Data to process Block Start

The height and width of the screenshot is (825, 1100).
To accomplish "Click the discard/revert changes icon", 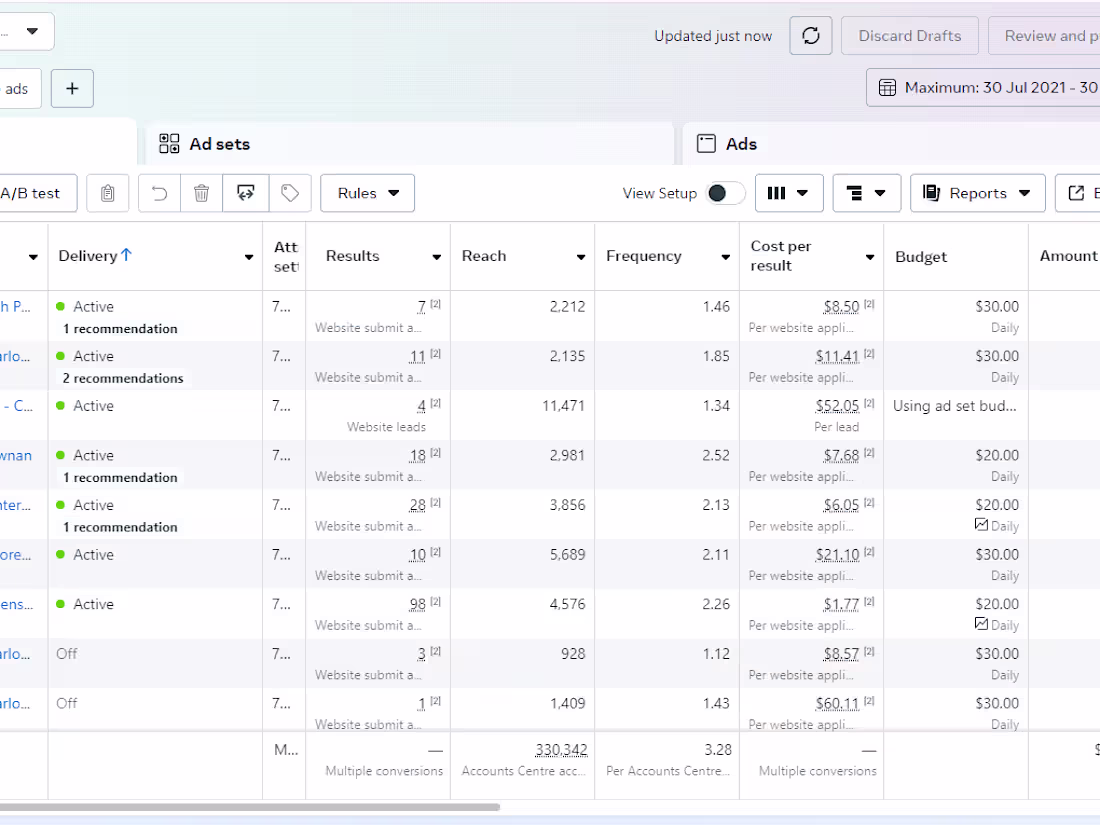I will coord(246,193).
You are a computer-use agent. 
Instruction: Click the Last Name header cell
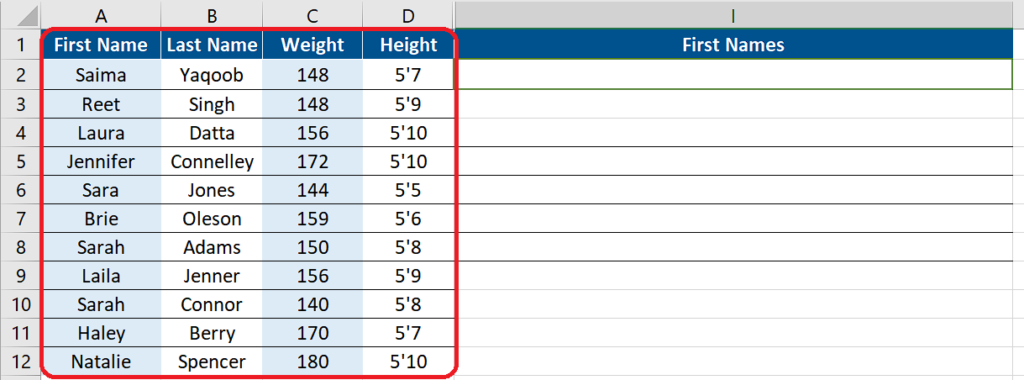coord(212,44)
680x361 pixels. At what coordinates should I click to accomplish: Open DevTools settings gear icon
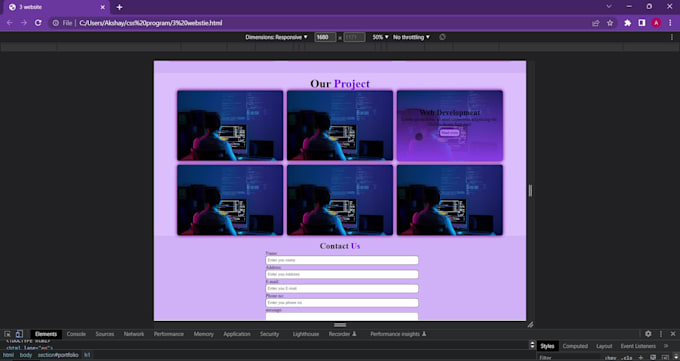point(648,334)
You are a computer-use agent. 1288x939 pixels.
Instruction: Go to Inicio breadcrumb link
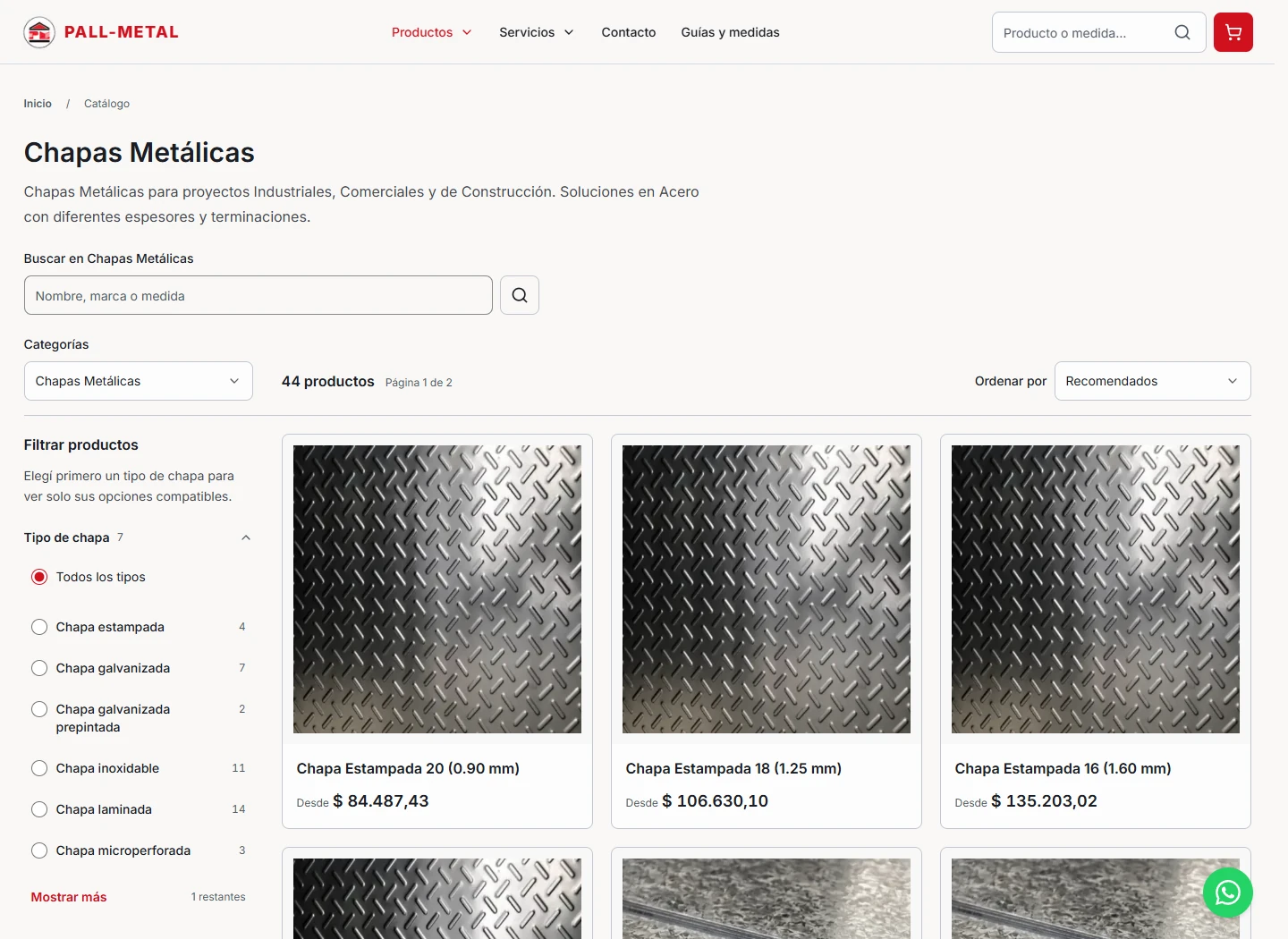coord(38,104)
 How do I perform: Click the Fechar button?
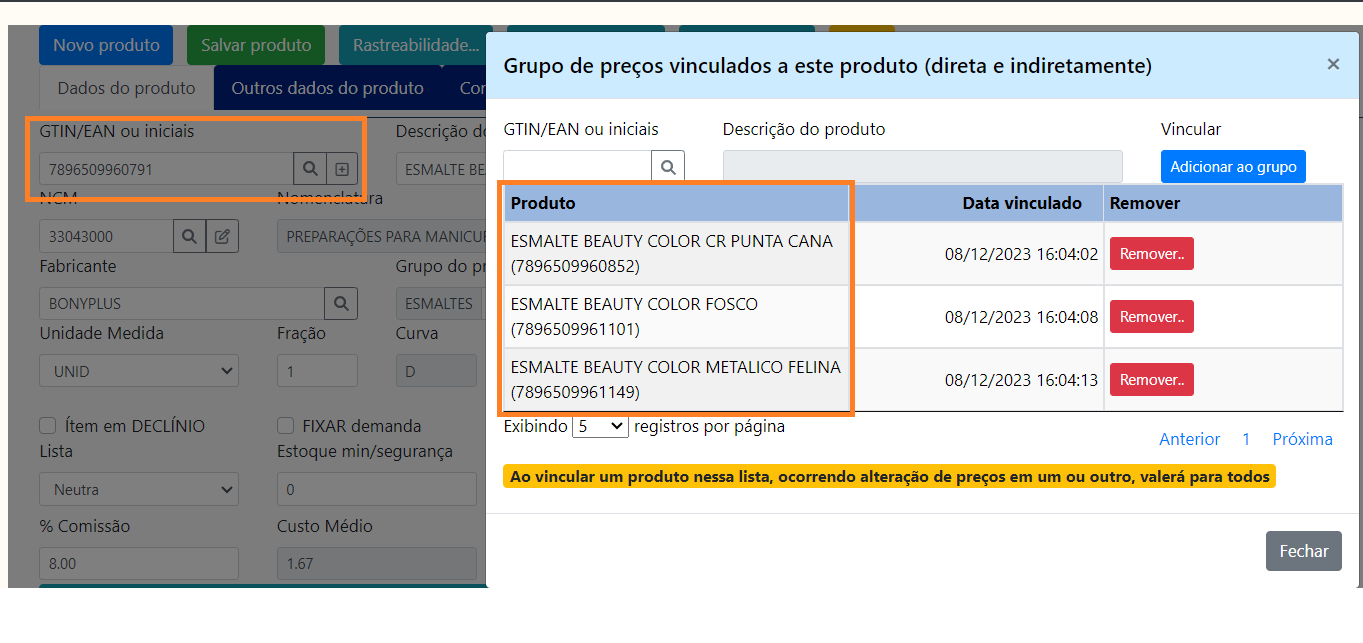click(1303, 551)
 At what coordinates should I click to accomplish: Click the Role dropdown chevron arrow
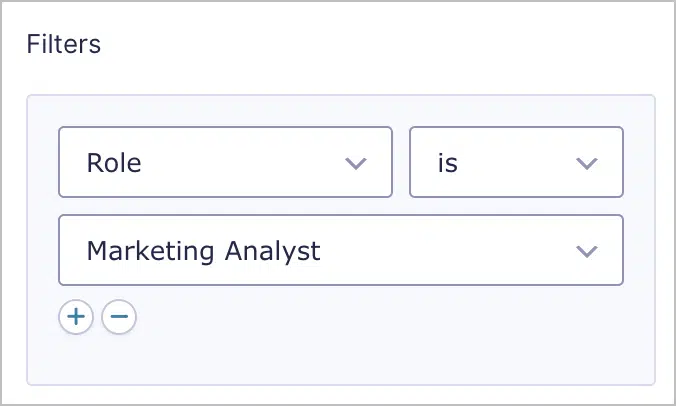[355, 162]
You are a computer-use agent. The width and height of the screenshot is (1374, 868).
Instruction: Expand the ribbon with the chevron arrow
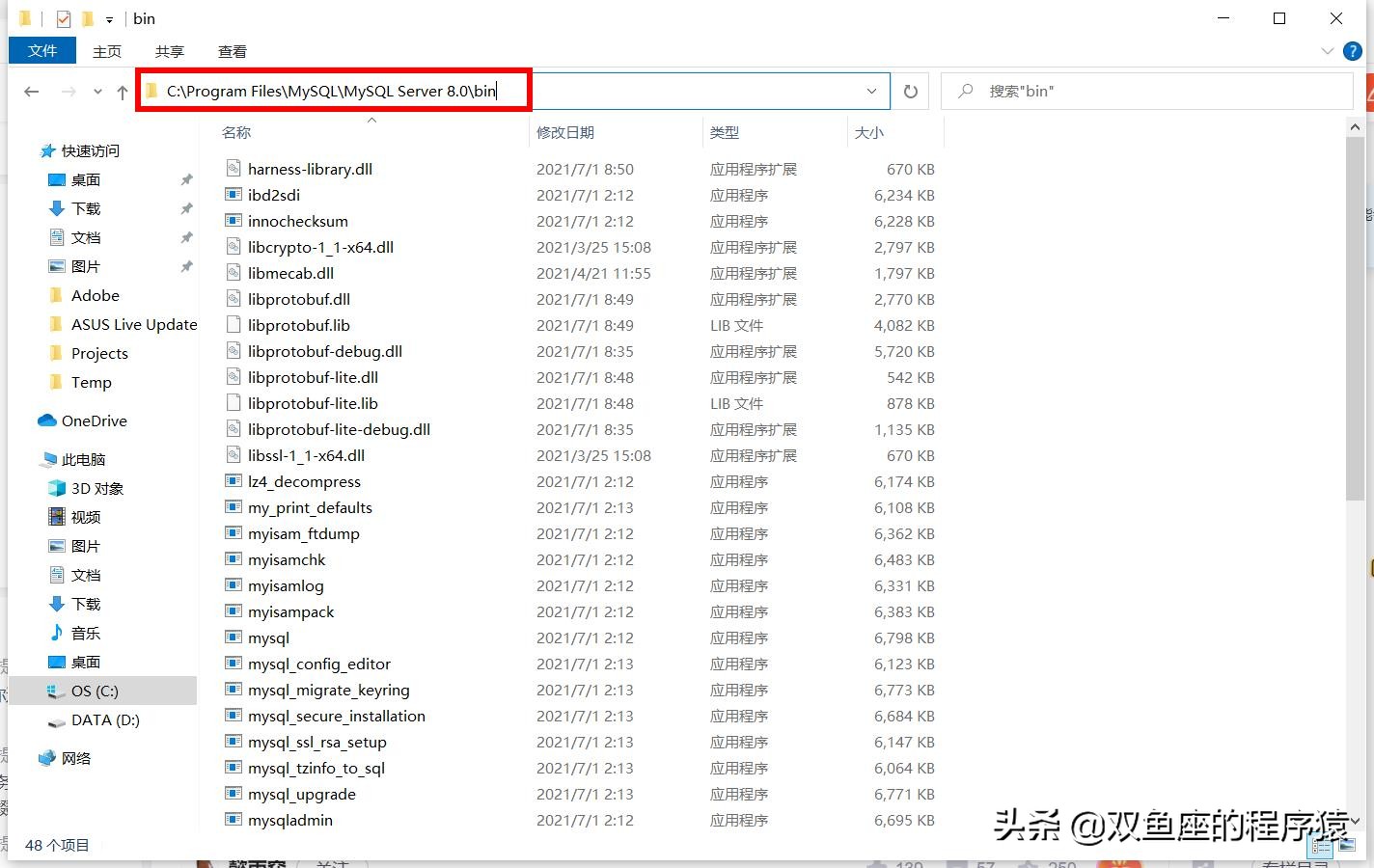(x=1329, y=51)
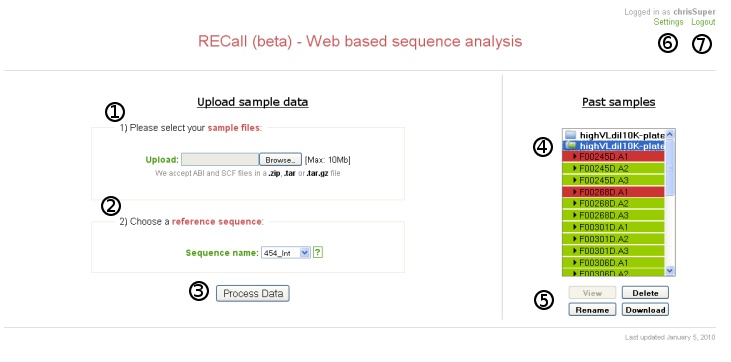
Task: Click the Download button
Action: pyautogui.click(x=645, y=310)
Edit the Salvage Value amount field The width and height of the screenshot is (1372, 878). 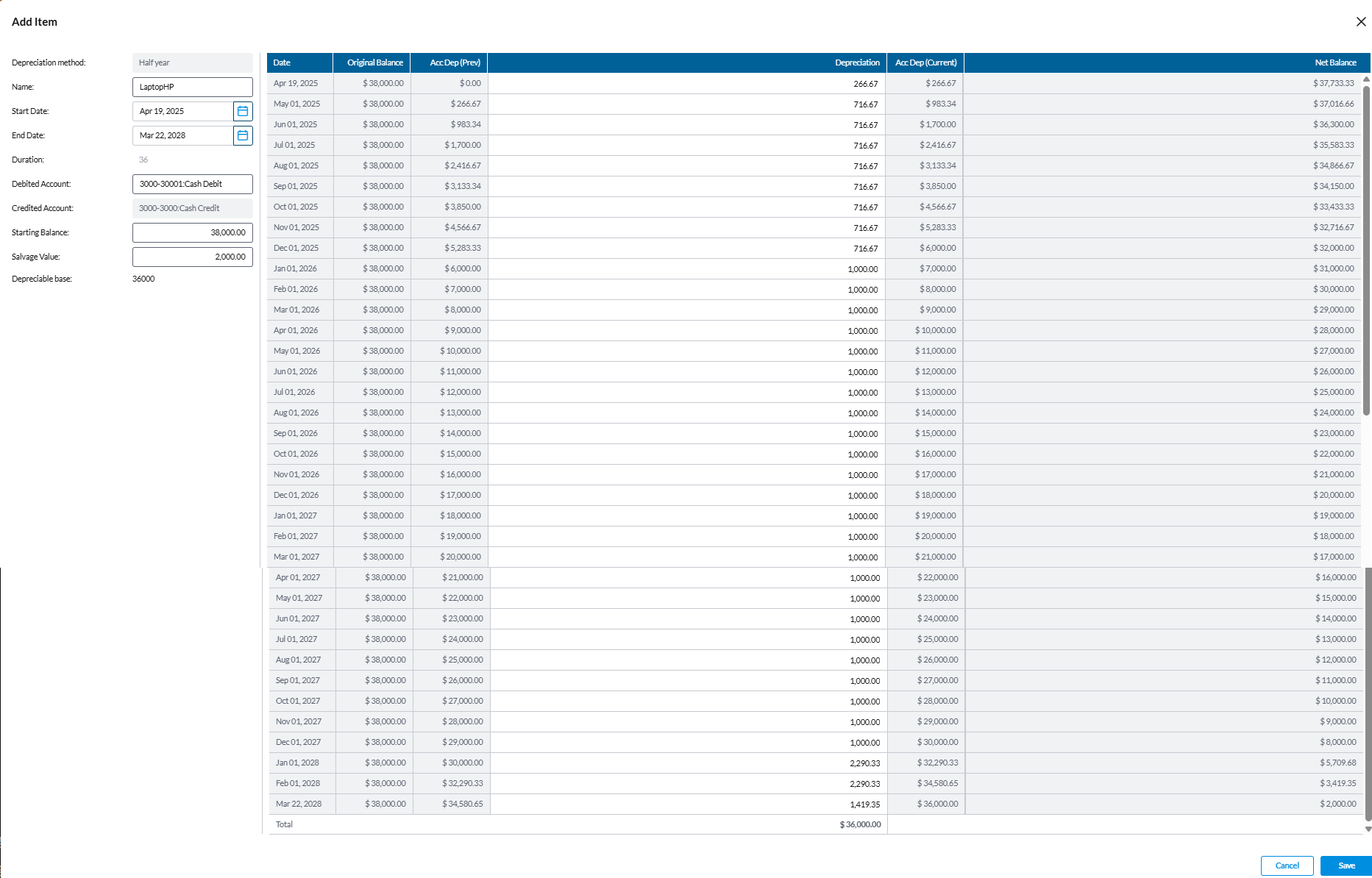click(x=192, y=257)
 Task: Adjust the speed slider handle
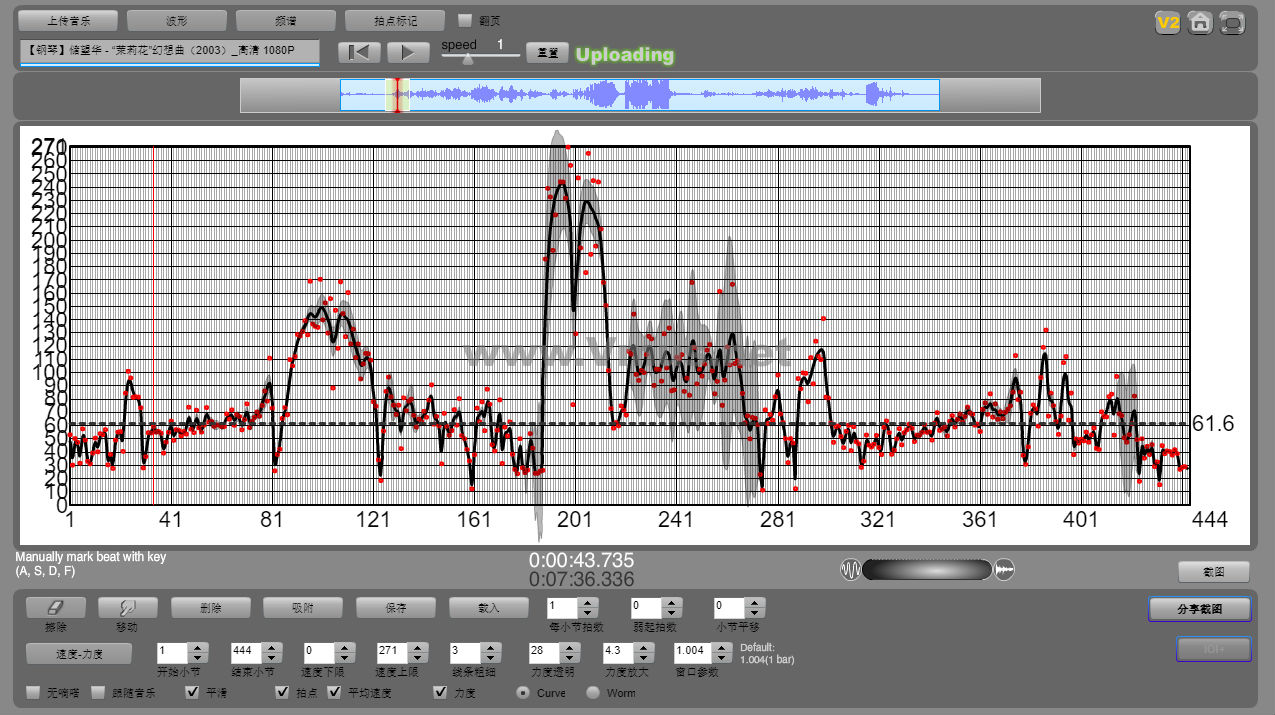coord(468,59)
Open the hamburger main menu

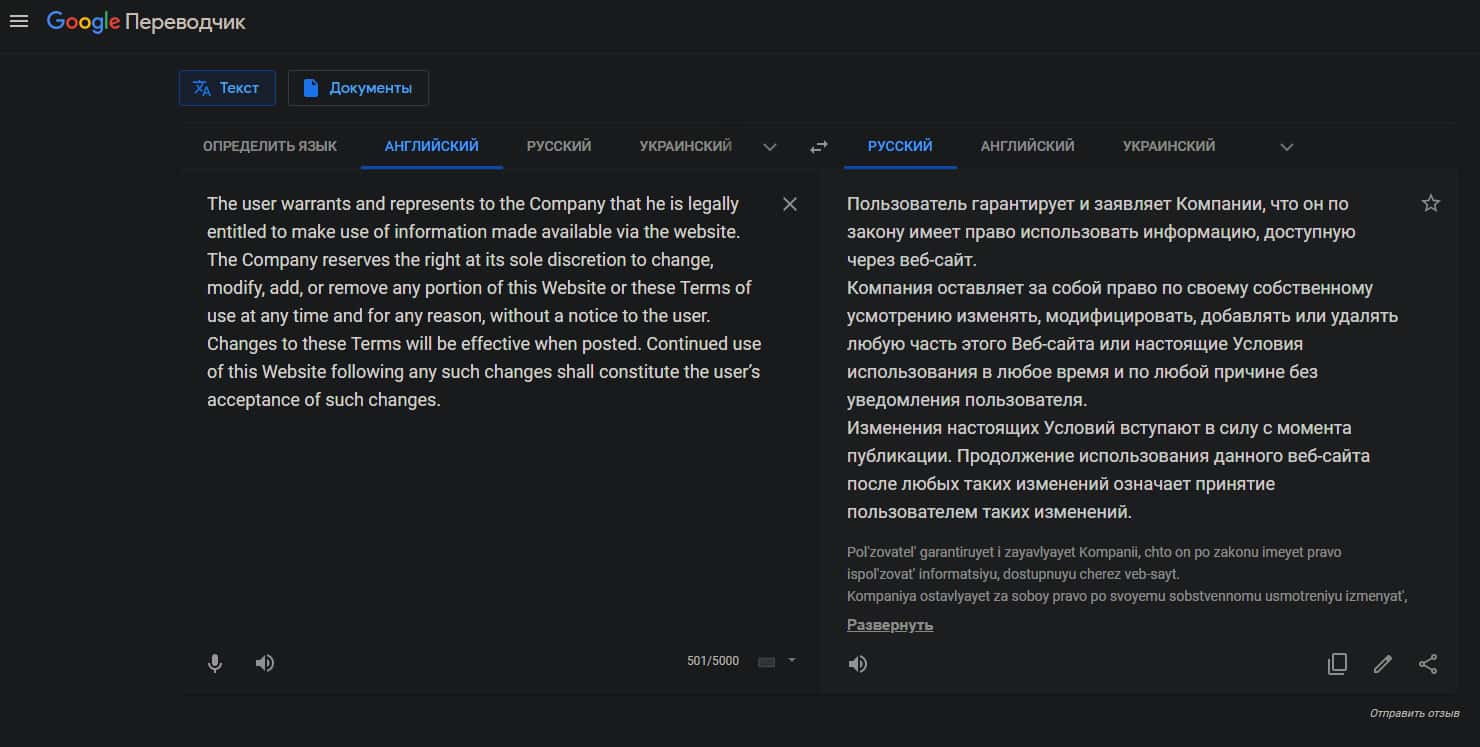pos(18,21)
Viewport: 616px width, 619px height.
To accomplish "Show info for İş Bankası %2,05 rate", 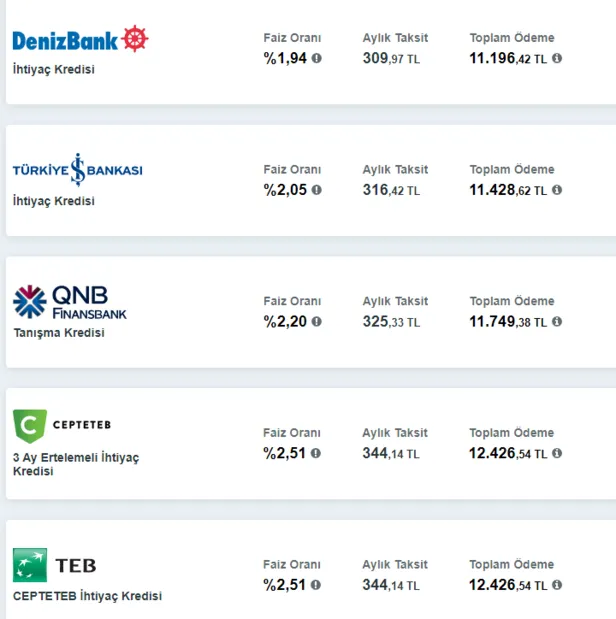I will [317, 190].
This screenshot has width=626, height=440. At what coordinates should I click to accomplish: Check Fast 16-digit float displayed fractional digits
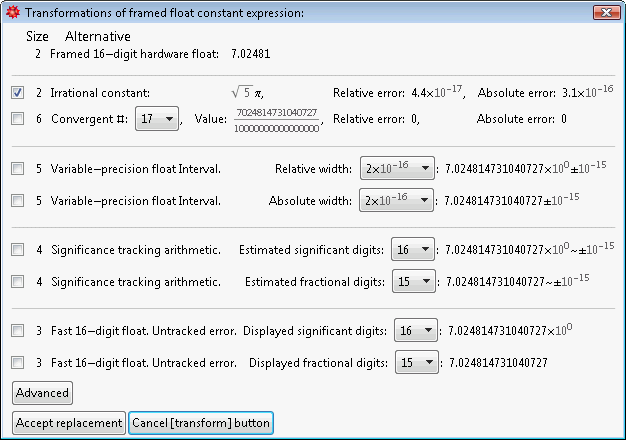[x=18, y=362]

Data to process Block End

■ Work task ■
Using the data above, return each line that includes the word "agent".

■ Result of the exercise ■
You are a computer-use agent. 
You are a computer-use agent. 1288x939 pixels.
You are a computer-use agent. The width and height of the screenshot is (1374, 868).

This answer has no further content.